Texte fourni |
========================================
Tous ces faits du jeu
théâtral ont été assurés par une brochette de comédiens et de comédiennes
béninois distribués, dont le professionnalisme n’a fait qu’exploser davantage :
Josette Loupéda et Carole Lokossou, les coépouses du roi, Eliane Chagas, notamment, dans le rôle de l’intrigante
Vitchégan, Nathalie Hounvo-Yèkpè, Sandra Adjaho, Nicole Dadjo, Nadjibath
Ibrahim, Espoir Abogourin, Blanche Hounga, Félicité Gounou, Céciline Abissi,
entre autres, toutes des griottes, Koffi Gahou le ’’Guèdègbé’’, devin du roi, Patrick
Gbaguidi, Raphaël Hounto, Fidèle Anato, James Salanon, alias ''Major'', Bardol Migan, le ministre de la
justice, Franck Béhanzin le ’’Yovogan’’, Mathieu Koko le ’’Mèhou’’, Serge
Zossou le ’’Gahou Goutchili’’, chef des armées du royaume, et, surtout, Nicolas
Houénou de Dravo, dans le rôle tant exposant de Béhanzin.
========================================
Données brutes |
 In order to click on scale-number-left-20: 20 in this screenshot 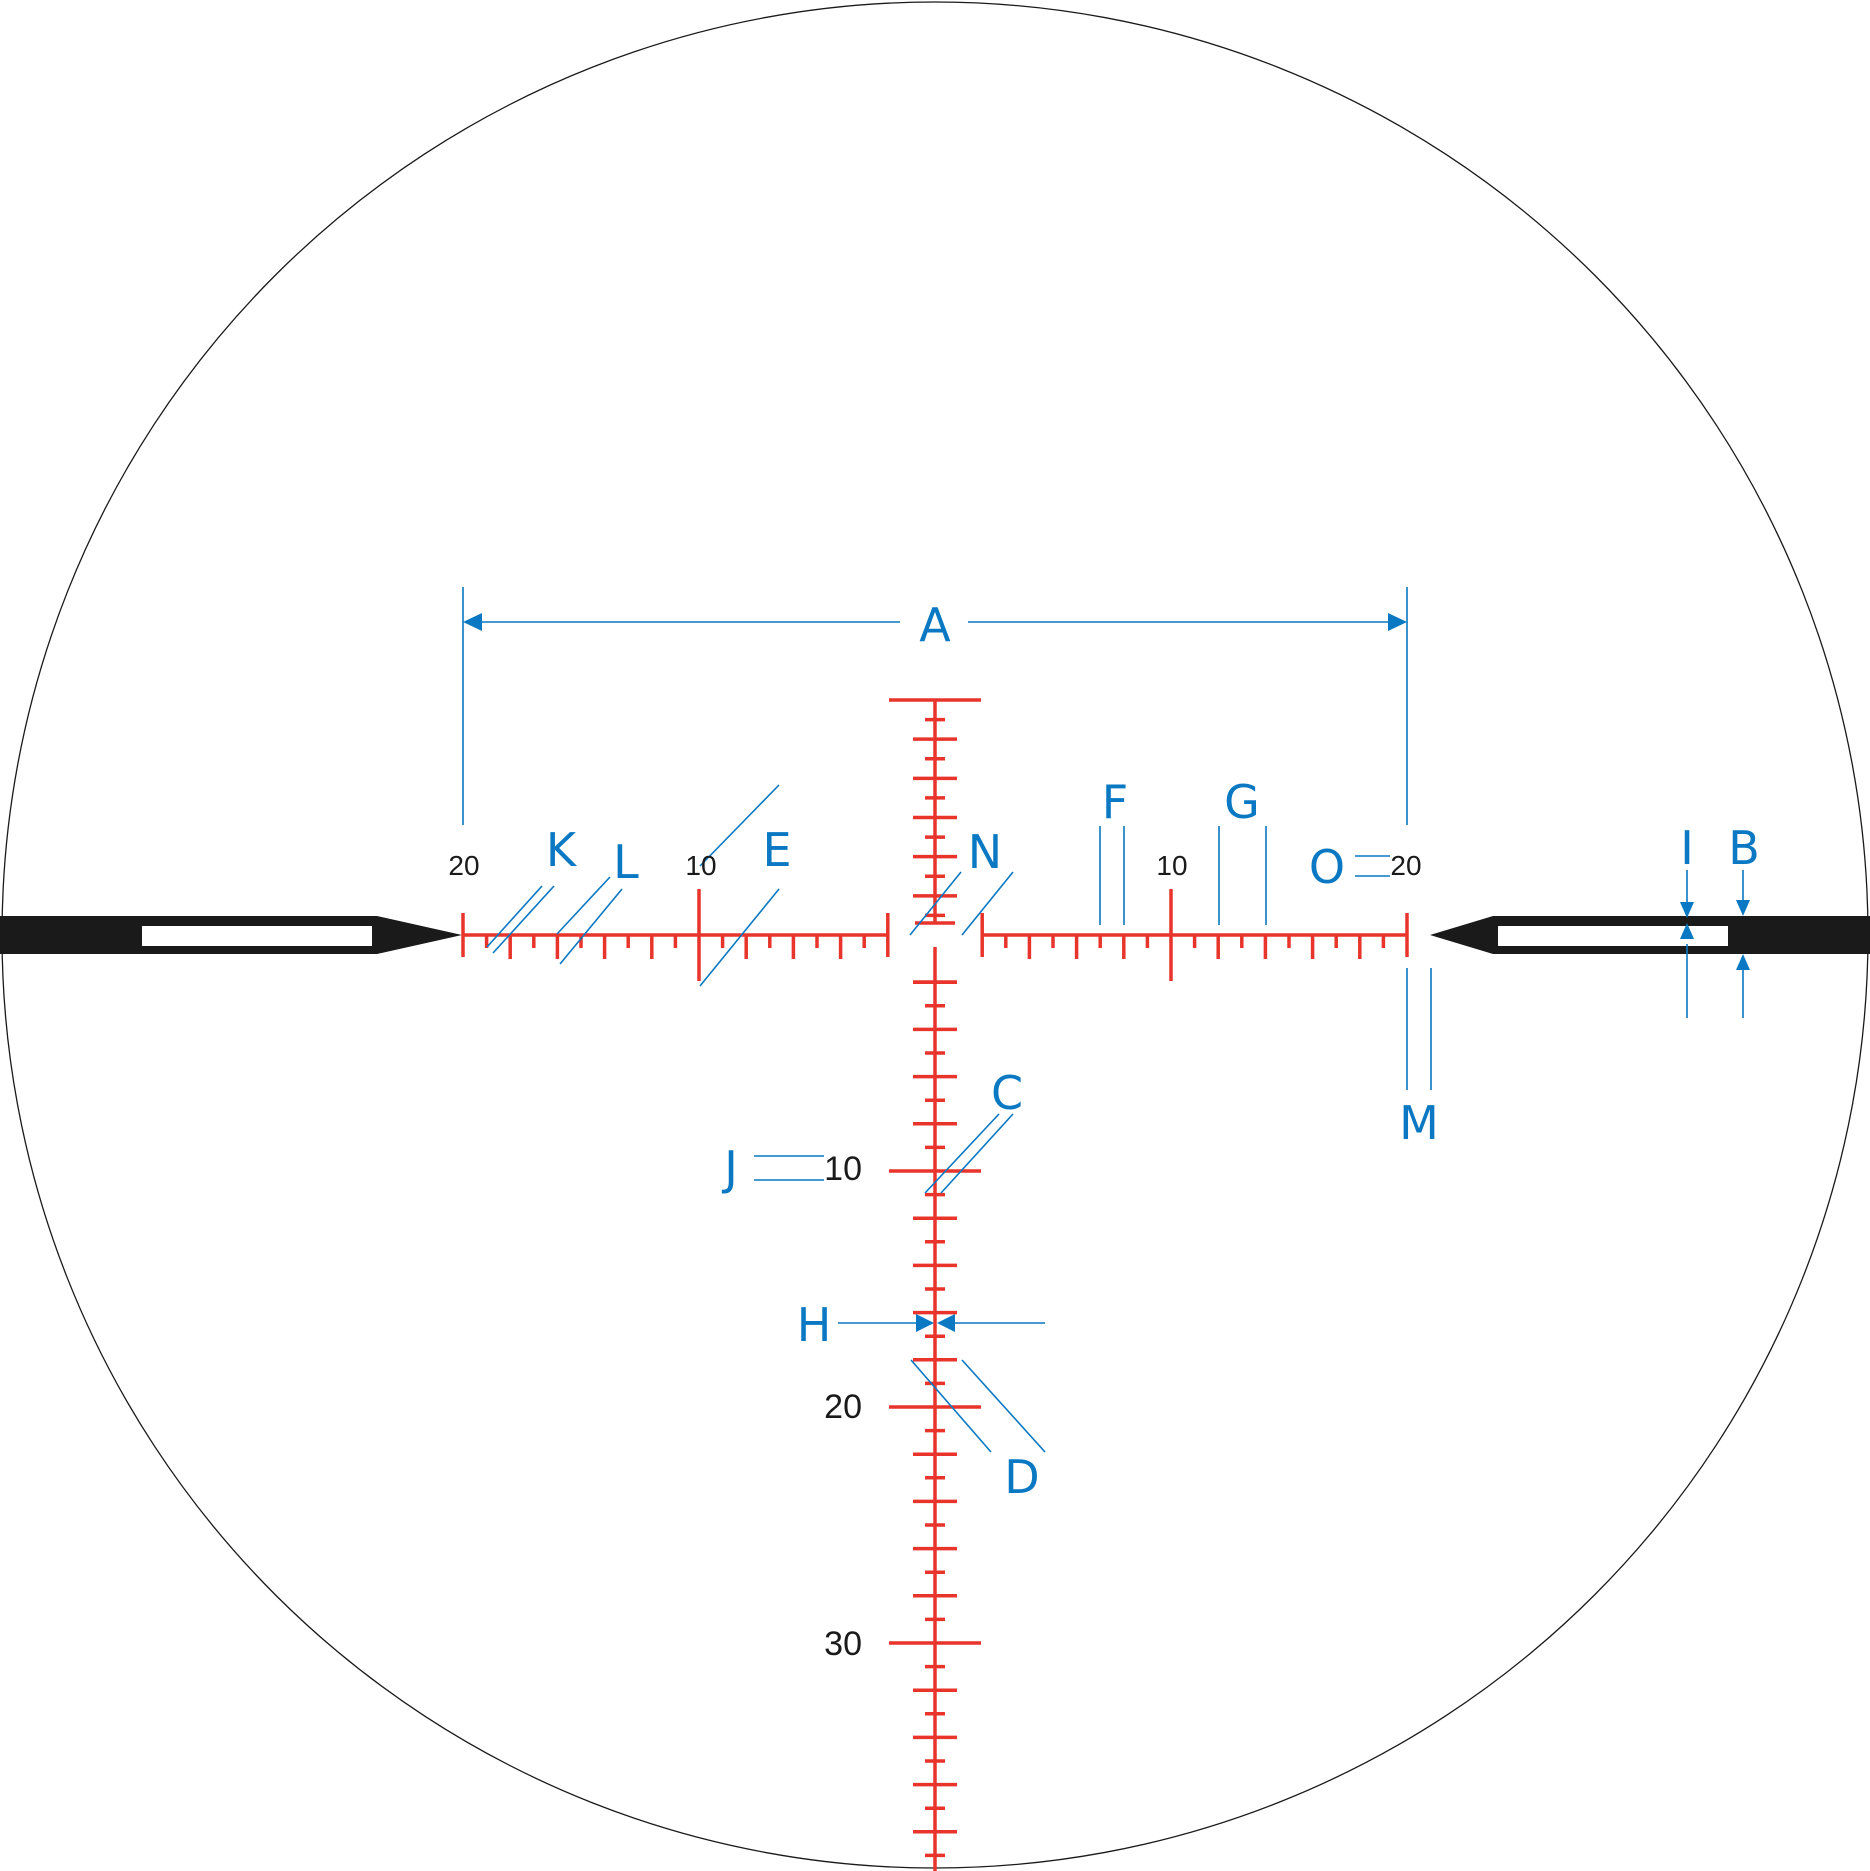, I will do `click(464, 866)`.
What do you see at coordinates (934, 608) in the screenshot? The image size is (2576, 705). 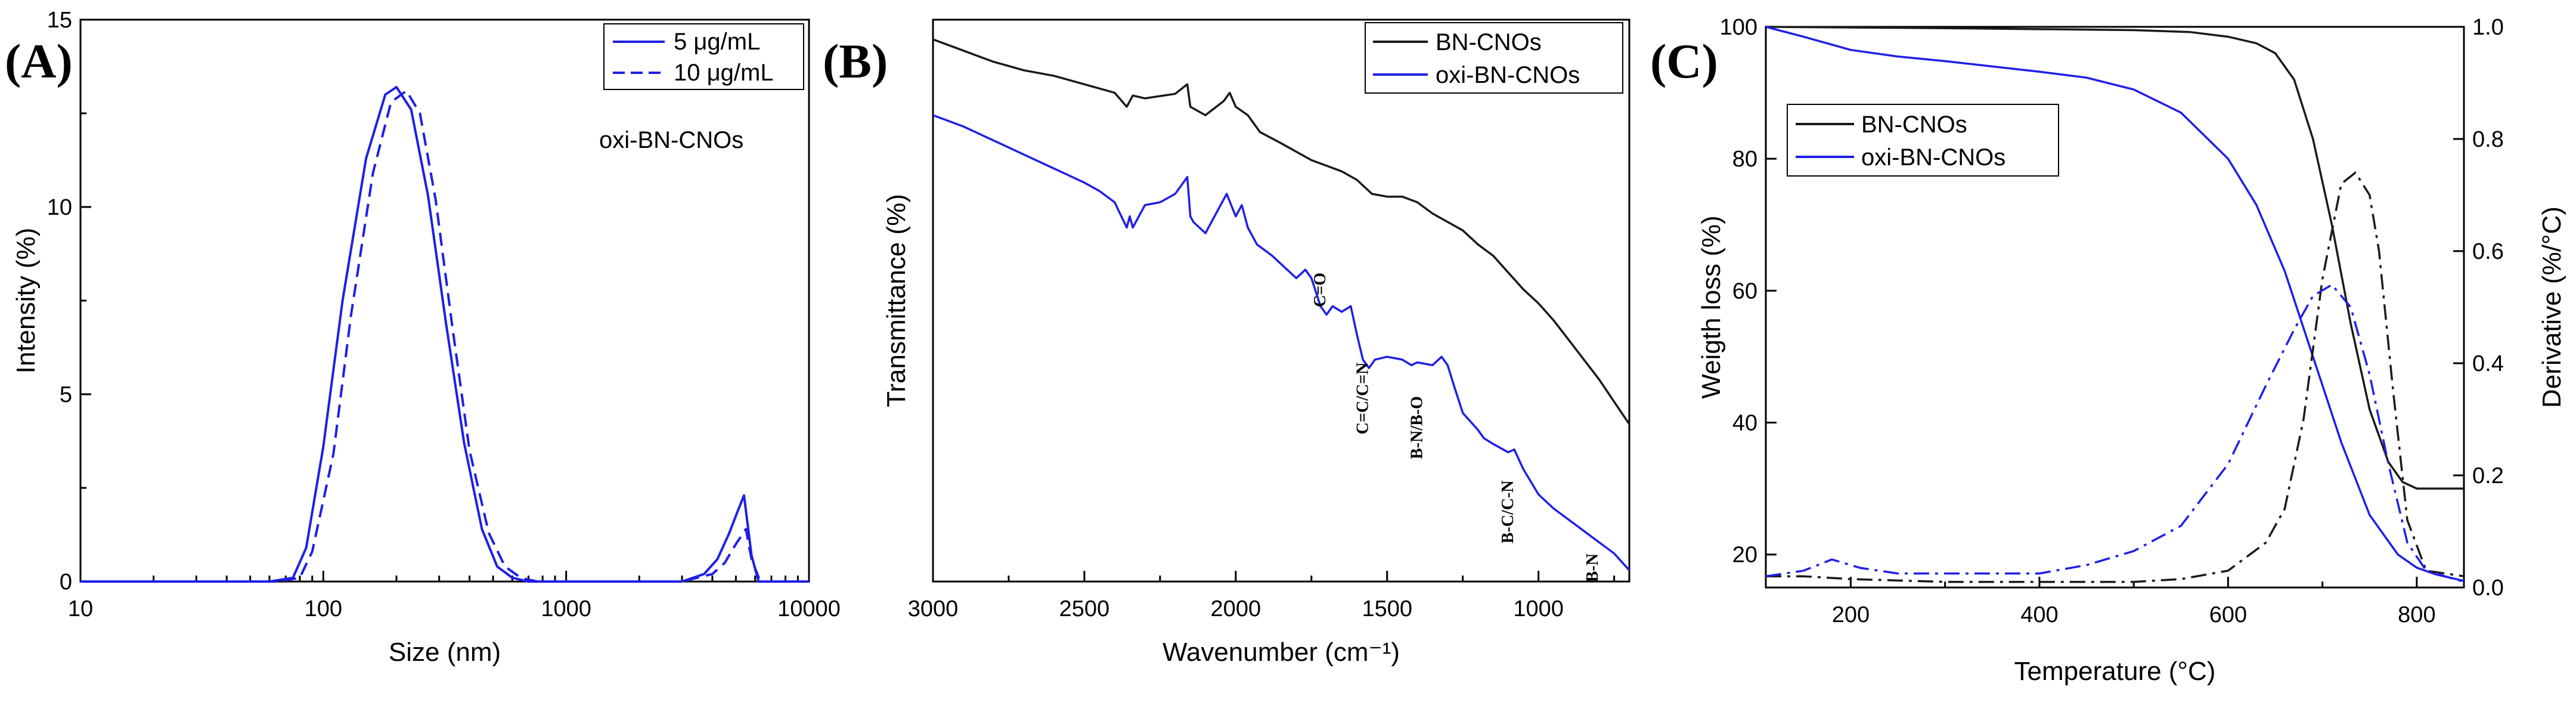 I see `x-tick-label: 3000` at bounding box center [934, 608].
========================================
À faire |
a. Répondez à ces questions d'après le texte fourni :
(i) Quel personnage Eliane Chagas interprète-t-elle ?
(ii) Quelle fonction a Koffi Gahou, le ’’Guèdègbé’’, auprès du roi ?
(iii) Quel rôle tient Nicolas Houénou de Dravo ?
b. Recopiez fidèlement le passage du texte fourni qui va de « Tous ces faits » à « exposant de Béhanzin. ».
Appuyez-vous uniquement sur le texte fourni.

Exercice corrigé |
a.
(i) L'intrigante Vitchégan.
(ii) Il est le devin du roi.
(iii) Le rôle de Béhanzin.

b.
Tous ces faits du jeu
théâtral ont été assurés par une brochette de comédiens et de comédiennes
béninois distribués, dont le professionnalisme n’a fait qu’exploser davantage :
Josette Loupéda et Carole Lokossou, les coépouses du roi, Eliane Chagas, notamment, dans le rôle de l’intrigante
Vitchégan, Nathalie Hounvo-Yèkpè, Sandra Adjaho, Nicole Dadjo, Nadjibath
Ibrahim, Espoir Abogourin, Blanche Hounga, Félicité Gounou, Céciline Abissi,
entre autres, toutes des griottes, Koffi Gahou le ’’Guèdègbé’’, devin du roi, Patrick
Gbaguidi, Raphaël Hounto, Fidèle Anato, James Salanon, alias ''Major'', Bardol Migan, le ministre de la
justice, Franck Béhanzin le ’’Yovogan’’, Mathieu Koko le ’’Mèhou’’, Serge
Zossou le ’’Gahou Goutchili’’, chef des armées du royaume, et, surtout, Nicolas
Houénou de Dravo, dans le rôle tant exposant de Béhanzin.